Bei der weiteren Therapie ist es von Bedeutung festzustellen, welches Tier die allergische Reaktion auslöste und wie hoch das Infektionsrisiko für (weitere) schwerwiegende Nebenwirkungen ist. Die Sensibilisierung gibt an, ob eine Person nach einem vorherigen Biss bereits bestimmte Antibiotika gebildet hat, d.h. ob sie bereit ist, an Allergien zu leiden. Das Ergebnis dieser Untersuchungen kann keine Allergien nachweisen, liefert aber dennoch wertvolle Informationen über die allergischen Ereignisse im Organismus.
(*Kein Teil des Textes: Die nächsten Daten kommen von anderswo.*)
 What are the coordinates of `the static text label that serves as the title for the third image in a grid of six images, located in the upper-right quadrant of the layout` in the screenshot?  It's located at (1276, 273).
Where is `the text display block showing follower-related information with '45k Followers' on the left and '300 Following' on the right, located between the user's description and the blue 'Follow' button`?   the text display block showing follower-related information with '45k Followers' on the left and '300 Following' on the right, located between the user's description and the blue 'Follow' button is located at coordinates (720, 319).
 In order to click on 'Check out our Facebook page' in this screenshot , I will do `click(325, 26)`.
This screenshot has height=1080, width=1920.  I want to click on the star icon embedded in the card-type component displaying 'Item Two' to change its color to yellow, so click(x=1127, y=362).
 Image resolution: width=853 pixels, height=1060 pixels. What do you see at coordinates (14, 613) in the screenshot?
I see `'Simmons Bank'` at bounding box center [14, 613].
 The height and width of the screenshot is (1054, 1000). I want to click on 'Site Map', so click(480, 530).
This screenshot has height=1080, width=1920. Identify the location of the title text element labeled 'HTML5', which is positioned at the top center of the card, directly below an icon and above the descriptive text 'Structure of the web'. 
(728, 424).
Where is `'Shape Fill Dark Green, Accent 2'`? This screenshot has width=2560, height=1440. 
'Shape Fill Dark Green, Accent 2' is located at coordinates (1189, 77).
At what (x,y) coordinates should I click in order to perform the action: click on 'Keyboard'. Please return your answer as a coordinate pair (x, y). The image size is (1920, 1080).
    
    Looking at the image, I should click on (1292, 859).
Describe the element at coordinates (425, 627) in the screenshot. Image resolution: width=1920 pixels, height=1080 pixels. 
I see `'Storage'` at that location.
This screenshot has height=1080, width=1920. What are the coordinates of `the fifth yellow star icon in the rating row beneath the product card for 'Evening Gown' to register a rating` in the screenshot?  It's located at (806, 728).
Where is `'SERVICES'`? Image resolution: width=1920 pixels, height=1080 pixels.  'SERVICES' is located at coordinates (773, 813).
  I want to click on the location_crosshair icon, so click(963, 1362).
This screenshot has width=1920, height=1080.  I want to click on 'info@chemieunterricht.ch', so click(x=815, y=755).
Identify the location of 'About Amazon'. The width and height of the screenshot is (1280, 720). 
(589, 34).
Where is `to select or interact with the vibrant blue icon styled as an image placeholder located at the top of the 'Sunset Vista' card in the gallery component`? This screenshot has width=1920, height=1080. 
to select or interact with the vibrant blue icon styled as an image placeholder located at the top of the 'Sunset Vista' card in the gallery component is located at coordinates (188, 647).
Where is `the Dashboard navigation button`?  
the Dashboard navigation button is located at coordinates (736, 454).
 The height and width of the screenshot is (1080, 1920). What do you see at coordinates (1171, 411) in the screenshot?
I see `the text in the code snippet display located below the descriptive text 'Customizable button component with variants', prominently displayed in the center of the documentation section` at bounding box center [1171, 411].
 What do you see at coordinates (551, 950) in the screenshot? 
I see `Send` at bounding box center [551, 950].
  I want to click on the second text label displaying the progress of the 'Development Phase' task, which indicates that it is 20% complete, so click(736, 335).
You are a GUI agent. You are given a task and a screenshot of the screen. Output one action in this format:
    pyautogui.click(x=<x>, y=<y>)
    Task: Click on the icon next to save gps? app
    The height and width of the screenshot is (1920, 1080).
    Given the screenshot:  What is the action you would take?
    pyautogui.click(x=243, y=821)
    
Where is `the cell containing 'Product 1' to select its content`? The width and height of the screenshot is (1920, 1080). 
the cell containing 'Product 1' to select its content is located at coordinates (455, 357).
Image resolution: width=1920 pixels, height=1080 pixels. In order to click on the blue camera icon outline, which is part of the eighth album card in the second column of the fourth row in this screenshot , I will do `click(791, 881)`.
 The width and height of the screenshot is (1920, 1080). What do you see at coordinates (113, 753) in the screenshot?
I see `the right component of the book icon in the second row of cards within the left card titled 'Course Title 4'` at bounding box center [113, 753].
Die Hautuntersuchungen werden bei Patientinnen mit einem hohen Anaphylaxerisiko meist ambulant ausgeführt, um das Auftreten einer schwerwiegenden Reaktion auf den Versuch zu mindern. Die zufällige Provokation - also die zielgerichtete Auslösung eines Insektenstiches - erfolgt nur bei Menschen, die sich bereits seit 3-5 Jahren einer erfolgreichen Impfung unterziehen.

Patientinnen mit einer schweren Schadinsektenallergie können mit einer speziellen immuntherapeutischen Behandlung (SIT) versorgt werden. Nicht nur die Krankheitssymptome, sondern auch die unmittelbare Auslöser einer allergischen Reaktion werden durch die körpereigene Behandlung beseitigt (mehr dazu hier). Bei einer Stimulierung des Immunsystems mit dem Allergen Insektengift über einen längeren Zeitabschnitt (!) von 3-5 Jahren reagieren 95% der Wespengift-Allergiker nicht oder nur sehr schwach, wenn sie wieder gebissen werden.

Etwa 80% der Bienengiftallergiker sind vollständig abgesichert, die restlichen 20% reagieren in der Regel weniger stark als bisher. Daher kann eine lebenslängliche immuntherapeutische Behandlung für Menschen mit sehr hohem Infektionsrisiko in Betracht kommen.